Mum and dad were advised by the emergency doctor to get an ambulance. I was whisked away to the Royal Victoria Hospital in Newcastle upon Tyne, where tests were done, including a lumbar puncture. I screamed and struggled so much that after three attempts the doctors wouldn't continue.
My poor dad was in bits and still to this day says its one of the hardest things he has ever had to witness. Now they had a worrying wait for blood tests to come back, rather than the quicker, lumbar puncture method.
Luckily I recovered. I had viral meningitis which isn't so serious and after lots of tests I haven't been affected by it in anyway, long term."
Tiny, but perfectly formed
"Brooke was born five weeks early at 4lb, 4oz. She was tiny, but perfectly formed. She ate well from the start and wasn't a sickly baby.
So when she went in for her first set of immunisations aged three months, I wasn't concerned. I knew she may be a little fussy and to watch her temperature. I could hear her grumble overnight and I put the little whiney cries coming from the monitor down to the injection.
The next day at her early feed, she didn't feel well and was particularly sleepy. I told my boyfriend to keep an eye on her while I went to work. When I came home, Brooke didn't seem right to me, she was crying in a different way. She vomited a full bottle really violently.
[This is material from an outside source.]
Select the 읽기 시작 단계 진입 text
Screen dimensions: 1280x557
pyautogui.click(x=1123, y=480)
She had never done this before and it worried me instantly."
Go to the walk-in centre
"At 7pm, her temperature was 37.8°C. The NHS helpline advised I take her to Coventry Walk-in Centre where a doctor told us to take her to Walsgrave Hospital. When we arrived at the hospital, she was crying her eyes out and was hot. She looked weak and I was starting to panic.
The doctors and nurses got her on antibiotics, taking her bloods etc and eventually the Calpol brought her temperature down and she slept. Two days of antibiotics, vomiting her food and a high temperature followed. Doctors assumed it was a bad reaction to her first lot of injections. They then said they would do a lumbar puncture. I advised my boyfriend that we shouldn't go in with her as it would be too distressing.
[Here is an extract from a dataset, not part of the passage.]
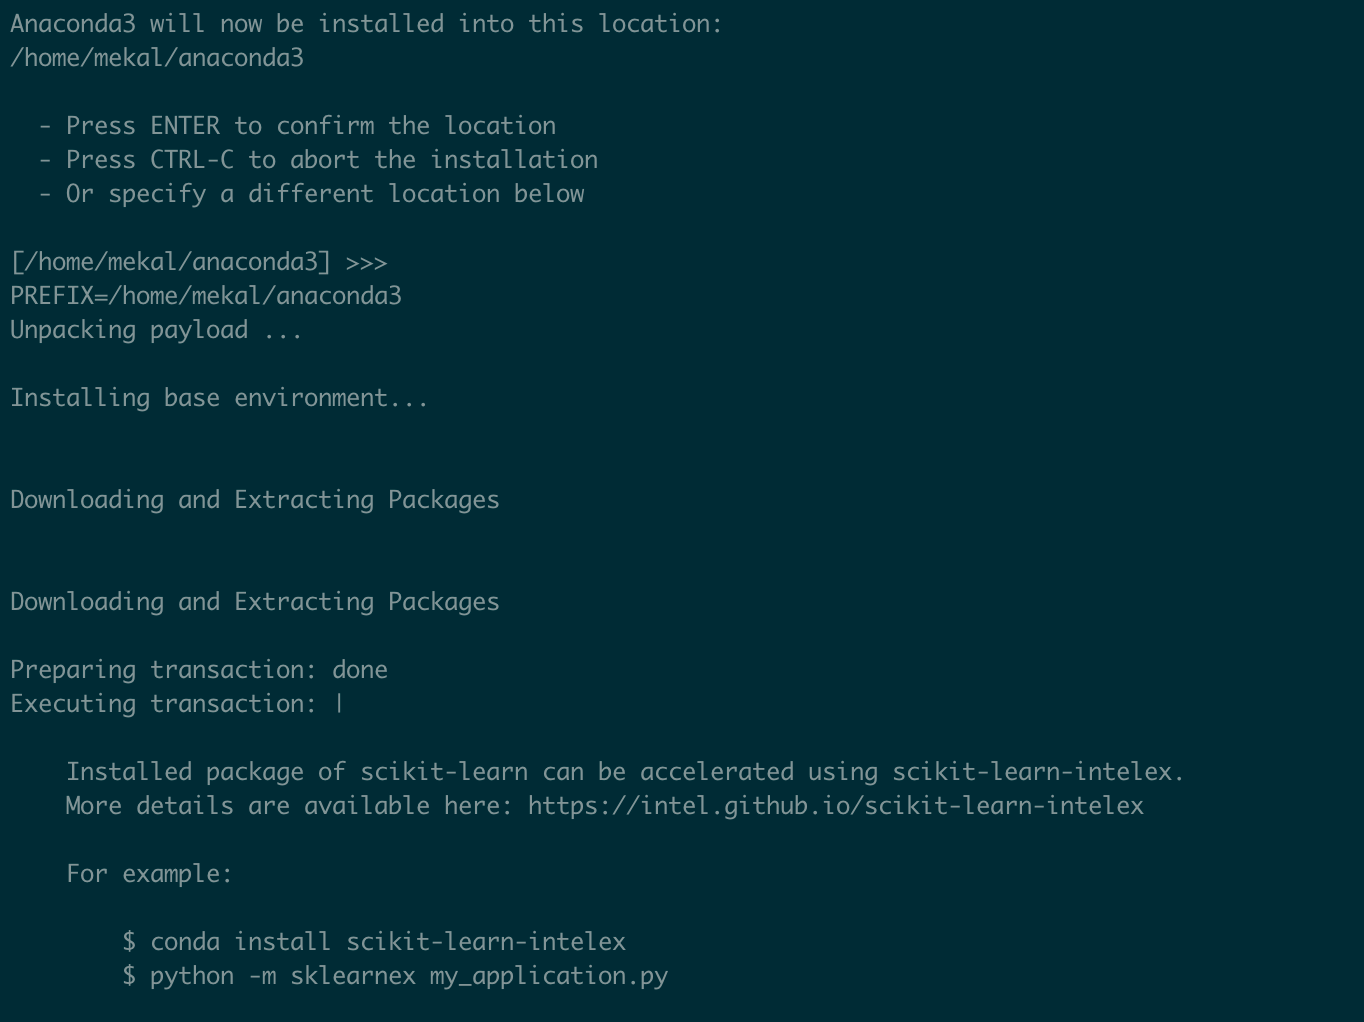Click "Or specify a different location below" text
Viewport: 1364px width, 1022px height.
click(324, 194)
Hearing her scream down the corridor while it was being done nearly broke my boyfriend's heart. On the third day the doctors said it was meningitis, but they couldn't tell which type as she had been given antibiotics.
There were two days when Brooke was not responding to her antibiotics and we felt sick with worry. My parents were particularly panicked having been through it themselves with me, but it helped speaking to them as they really did know what we were going through."
Hospital heroes
"Then on the Tuesday, Brooke's temperature started going down and she seemed to be responding to her antibiotics. The doctors were pleased and believed she was starting to beat it. The nurses, midwives and doctors at Walsgrave Hospital were true heroes to us.
I went home on one of the nights and Ross stayed. I was worried sick leaving her and racked with guilt, but in the morning I got a text from Ross saying, her temperature was 36.6 and she had kept all her food down with a picture of her smiling.
I cried. It was the best sight I could have ever seen, when I woke.
We took her home two weeks after she was admitted and since then Brooke has been brilliant. She had a hearing test last week, which was fine and we take her in for her first outpatient appointment next week.
We are the luckiest people in the world. Now when she cries for her bottle, her nappy needs changing or she wants a cuddle, it's the best sound in the world, because it's a healthy sound and a healthy cry."